'''

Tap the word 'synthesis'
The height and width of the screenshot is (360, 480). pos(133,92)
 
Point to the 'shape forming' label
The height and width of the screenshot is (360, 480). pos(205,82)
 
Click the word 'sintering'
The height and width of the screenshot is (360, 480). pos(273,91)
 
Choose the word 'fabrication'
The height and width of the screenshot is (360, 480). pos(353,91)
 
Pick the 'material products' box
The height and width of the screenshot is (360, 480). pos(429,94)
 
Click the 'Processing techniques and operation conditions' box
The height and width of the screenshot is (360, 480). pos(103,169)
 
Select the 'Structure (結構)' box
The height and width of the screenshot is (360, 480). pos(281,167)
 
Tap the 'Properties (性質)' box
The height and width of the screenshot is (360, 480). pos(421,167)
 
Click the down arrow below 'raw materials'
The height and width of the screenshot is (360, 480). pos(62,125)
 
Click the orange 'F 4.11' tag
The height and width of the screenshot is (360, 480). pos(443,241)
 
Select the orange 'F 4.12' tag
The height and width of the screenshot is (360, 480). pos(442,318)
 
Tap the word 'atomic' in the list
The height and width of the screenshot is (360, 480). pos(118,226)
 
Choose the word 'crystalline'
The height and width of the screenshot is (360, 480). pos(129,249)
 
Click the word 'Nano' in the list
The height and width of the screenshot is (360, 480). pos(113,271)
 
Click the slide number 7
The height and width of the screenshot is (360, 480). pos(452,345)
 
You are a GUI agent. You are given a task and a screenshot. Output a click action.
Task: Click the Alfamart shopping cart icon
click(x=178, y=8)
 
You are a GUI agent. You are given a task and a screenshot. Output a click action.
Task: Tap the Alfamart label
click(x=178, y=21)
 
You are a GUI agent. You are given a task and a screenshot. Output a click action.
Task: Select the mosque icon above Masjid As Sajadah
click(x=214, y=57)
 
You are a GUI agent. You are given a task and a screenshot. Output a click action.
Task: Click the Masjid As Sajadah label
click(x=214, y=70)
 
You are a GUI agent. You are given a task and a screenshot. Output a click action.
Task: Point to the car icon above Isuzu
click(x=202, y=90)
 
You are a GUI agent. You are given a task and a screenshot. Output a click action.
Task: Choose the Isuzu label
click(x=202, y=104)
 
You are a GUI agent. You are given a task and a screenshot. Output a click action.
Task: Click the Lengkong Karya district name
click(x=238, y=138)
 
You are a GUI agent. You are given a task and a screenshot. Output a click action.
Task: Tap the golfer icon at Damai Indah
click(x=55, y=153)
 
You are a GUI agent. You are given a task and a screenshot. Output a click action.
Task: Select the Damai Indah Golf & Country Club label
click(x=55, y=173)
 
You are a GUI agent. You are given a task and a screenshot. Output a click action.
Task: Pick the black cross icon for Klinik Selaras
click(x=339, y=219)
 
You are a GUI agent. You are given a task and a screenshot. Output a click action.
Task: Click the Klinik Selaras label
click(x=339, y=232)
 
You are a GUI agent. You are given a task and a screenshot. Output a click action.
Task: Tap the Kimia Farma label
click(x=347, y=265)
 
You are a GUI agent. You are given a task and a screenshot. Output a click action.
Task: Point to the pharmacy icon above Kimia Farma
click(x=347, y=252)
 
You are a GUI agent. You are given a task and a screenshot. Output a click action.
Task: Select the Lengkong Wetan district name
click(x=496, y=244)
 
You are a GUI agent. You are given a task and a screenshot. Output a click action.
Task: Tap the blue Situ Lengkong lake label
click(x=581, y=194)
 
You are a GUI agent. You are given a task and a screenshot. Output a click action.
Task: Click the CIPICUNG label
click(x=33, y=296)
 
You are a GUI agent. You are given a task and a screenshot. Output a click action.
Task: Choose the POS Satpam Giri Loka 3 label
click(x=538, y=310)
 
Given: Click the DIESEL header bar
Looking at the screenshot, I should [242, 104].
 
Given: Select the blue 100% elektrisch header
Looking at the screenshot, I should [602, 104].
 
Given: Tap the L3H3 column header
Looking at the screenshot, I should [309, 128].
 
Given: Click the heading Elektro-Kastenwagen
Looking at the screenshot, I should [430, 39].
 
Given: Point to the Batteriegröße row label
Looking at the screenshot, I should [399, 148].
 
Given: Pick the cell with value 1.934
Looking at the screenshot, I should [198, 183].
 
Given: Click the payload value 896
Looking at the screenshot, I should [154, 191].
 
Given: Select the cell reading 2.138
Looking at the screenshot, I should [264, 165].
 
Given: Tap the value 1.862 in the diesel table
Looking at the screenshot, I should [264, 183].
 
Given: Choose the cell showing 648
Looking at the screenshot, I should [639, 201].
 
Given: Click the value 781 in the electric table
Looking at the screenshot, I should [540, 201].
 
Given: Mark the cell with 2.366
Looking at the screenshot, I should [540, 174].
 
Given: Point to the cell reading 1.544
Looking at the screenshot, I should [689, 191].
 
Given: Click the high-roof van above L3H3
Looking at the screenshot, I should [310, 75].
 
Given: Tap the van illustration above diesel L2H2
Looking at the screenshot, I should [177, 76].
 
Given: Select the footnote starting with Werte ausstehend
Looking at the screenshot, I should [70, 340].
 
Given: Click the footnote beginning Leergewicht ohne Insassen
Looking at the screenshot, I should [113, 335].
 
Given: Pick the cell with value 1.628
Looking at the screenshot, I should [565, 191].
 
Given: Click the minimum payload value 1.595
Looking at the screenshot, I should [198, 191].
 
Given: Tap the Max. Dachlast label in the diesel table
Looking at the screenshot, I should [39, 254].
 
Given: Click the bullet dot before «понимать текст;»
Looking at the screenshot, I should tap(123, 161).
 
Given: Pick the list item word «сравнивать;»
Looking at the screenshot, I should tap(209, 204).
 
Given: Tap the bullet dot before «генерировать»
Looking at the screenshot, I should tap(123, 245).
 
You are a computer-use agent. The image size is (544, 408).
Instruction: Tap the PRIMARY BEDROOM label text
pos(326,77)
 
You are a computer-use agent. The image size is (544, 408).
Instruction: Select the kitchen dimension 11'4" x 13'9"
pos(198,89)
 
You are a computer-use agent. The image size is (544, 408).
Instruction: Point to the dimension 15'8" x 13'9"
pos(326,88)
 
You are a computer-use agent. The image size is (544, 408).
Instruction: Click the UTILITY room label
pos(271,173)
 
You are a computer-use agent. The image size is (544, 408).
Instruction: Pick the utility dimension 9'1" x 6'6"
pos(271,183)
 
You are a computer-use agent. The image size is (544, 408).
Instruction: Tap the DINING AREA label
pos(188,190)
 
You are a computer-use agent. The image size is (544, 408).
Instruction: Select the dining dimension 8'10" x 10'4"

'''

=== Your task ===
Copy all of the rows above again, substituting "screen assistant" for each "computer-use agent" and leaving everything else unchanged.

=== Solved exercise ===
Tap the word 'synthesis'
The height and width of the screenshot is (360, 480). pos(133,92)
 
Point to the 'shape forming' label
The height and width of the screenshot is (360, 480). pos(205,82)
 
Click the word 'sintering'
The height and width of the screenshot is (360, 480). pos(273,91)
 
Choose the word 'fabrication'
The height and width of the screenshot is (360, 480). pos(353,91)
 
Pick the 'material products' box
The height and width of the screenshot is (360, 480). pos(429,94)
 
Click the 'Processing techniques and operation conditions' box
The height and width of the screenshot is (360, 480). pos(103,169)
 
Select the 'Structure (結構)' box
The height and width of the screenshot is (360, 480). pos(281,167)
 
Tap the 'Properties (性質)' box
The height and width of the screenshot is (360, 480). pos(421,167)
 
Click the down arrow below 'raw materials'
The height and width of the screenshot is (360, 480). pos(62,125)
 
Click the orange 'F 4.11' tag
The height and width of the screenshot is (360, 480). pos(443,241)
 
Select the orange 'F 4.12' tag
The height and width of the screenshot is (360, 480). pos(442,318)
 
Tap the word 'atomic' in the list
The height and width of the screenshot is (360, 480). pos(118,226)
 
Choose the word 'crystalline'
The height and width of the screenshot is (360, 480). pos(129,249)
 
Click the word 'Nano' in the list
The height and width of the screenshot is (360, 480). pos(113,271)
 
Click the slide number 7
The height and width of the screenshot is (360, 480). pos(452,345)
 
You are a GUI agent. You are given a task and a screenshot. Output a click action.
Task: Click the Alfamart shopping cart icon
click(x=178, y=8)
 
You are a GUI agent. You are given a task and a screenshot. Output a click action.
Task: Tap the Alfamart label
click(x=178, y=21)
 
You are a GUI agent. You are given a task and a screenshot. Output a click action.
Task: Select the mosque icon above Masjid As Sajadah
click(x=214, y=57)
 
You are a GUI agent. You are given a task and a screenshot. Output a click action.
Task: Click the Masjid As Sajadah label
click(x=214, y=70)
 
You are a GUI agent. You are given a task and a screenshot. Output a click action.
Task: Point to the car icon above Isuzu
click(x=202, y=90)
 
You are a GUI agent. You are given a task and a screenshot. Output a click action.
Task: Choose the Isuzu label
click(x=202, y=104)
 
You are a GUI agent. You are given a task and a screenshot. Output a click action.
Task: Click the Lengkong Karya district name
click(x=238, y=138)
 
You are a GUI agent. You are given a task and a screenshot. Output a click action.
Task: Tap the golfer icon at Damai Indah
click(x=55, y=153)
 
You are a GUI agent. You are given a task and a screenshot. Output a click action.
Task: Select the Damai Indah Golf & Country Club label
click(x=55, y=173)
 
You are a GUI agent. You are given a task and a screenshot. Output a click action.
Task: Pick the black cross icon for Klinik Selaras
click(x=339, y=219)
 
You are a GUI agent. You are given a task and a screenshot. Output a click action.
Task: Click the Klinik Selaras label
click(x=339, y=232)
 
You are a GUI agent. You are given a task and a screenshot. Output a click action.
Task: Tap the Kimia Farma label
click(x=347, y=265)
 
You are a GUI agent. You are given a task and a screenshot. Output a click action.
Task: Point to the pharmacy icon above Kimia Farma
click(x=347, y=252)
 
You are a GUI agent. You are given a task and a screenshot. Output a click action.
Task: Select the Lengkong Wetan district name
click(x=496, y=244)
 
You are a GUI agent. You are given a task and a screenshot. Output a click action.
Task: Tap the blue Situ Lengkong lake label
click(x=581, y=194)
 
You are a GUI agent. You are given a task and a screenshot. Output a click action.
Task: Click the CIPICUNG label
click(x=33, y=296)
 
You are a GUI agent. You are given a task and a screenshot. Output a click action.
Task: Choose the POS Satpam Giri Loka 3 label
click(x=538, y=310)
 
Given: Click the DIESEL header bar
Looking at the screenshot, I should [242, 104].
 
Given: Select the blue 100% elektrisch header
Looking at the screenshot, I should [602, 104].
 
Given: Tap the L3H3 column header
Looking at the screenshot, I should [309, 128].
 
Given: Click the heading Elektro-Kastenwagen
Looking at the screenshot, I should [430, 39].
 
Given: Point to the Batteriegröße row label
Looking at the screenshot, I should [399, 148].
 
Given: Pick the cell with value 1.934
Looking at the screenshot, I should [198, 183].
 
Given: Click the payload value 896
Looking at the screenshot, I should [154, 191].
 
Given: Select the cell reading 2.138
Looking at the screenshot, I should [264, 165].
 
Given: Tap the value 1.862 in the diesel table
Looking at the screenshot, I should [264, 183].
 
Given: Choose the cell showing 648
Looking at the screenshot, I should [639, 201].
 
Given: Click the value 781 in the electric table
Looking at the screenshot, I should [540, 201].
 
Given: Mark the cell with 2.366
Looking at the screenshot, I should [540, 174].
 
Given: Point to the cell reading 1.544
Looking at the screenshot, I should [689, 191].
 
Given: Click the high-roof van above L3H3
Looking at the screenshot, I should [310, 75].
 
Given: Tap the van illustration above diesel L2H2
Looking at the screenshot, I should [177, 76].
 
Given: Select the footnote starting with Werte ausstehend
Looking at the screenshot, I should [70, 340].
 
Given: Click the footnote beginning Leergewicht ohne Insassen
Looking at the screenshot, I should [113, 335].
 
Given: Pick the cell with value 1.628
Looking at the screenshot, I should [565, 191].
 
Given: Click the minimum payload value 1.595
Looking at the screenshot, I should [198, 191].
 
Given: Tap the Max. Dachlast label in the diesel table
Looking at the screenshot, I should [39, 254].
 
Given: Click the bullet dot before «понимать текст;»
Looking at the screenshot, I should tap(123, 161).
 
Given: Pick the list item word «сравнивать;»
Looking at the screenshot, I should tap(209, 204).
 
Given: Tap the bullet dot before «генерировать»
Looking at the screenshot, I should tap(123, 245).
 
You are a screen assistant. The image size is (544, 408).
Instruction: Tap the PRIMARY BEDROOM label text
pos(326,77)
 
You are a screen assistant. The image size is (544, 408).
Instruction: Select the kitchen dimension 11'4" x 13'9"
pos(198,89)
 
You are a screen assistant. The image size is (544, 408).
Instruction: Point to the dimension 15'8" x 13'9"
pos(326,88)
 
You are a screen assistant. The image size is (544, 408).
Instruction: Click the UTILITY room label
pos(271,173)
 
You are a screen assistant. The image size is (544, 408).
Instruction: Pick the utility dimension 9'1" x 6'6"
pos(271,183)
 
You are a screen assistant. The image size is (544, 408).
Instruction: Tap the DINING AREA label
pos(188,190)
 
You are a screen assistant. The image size is (544, 408).
Instruction: Select the dining dimension 8'10" x 10'4"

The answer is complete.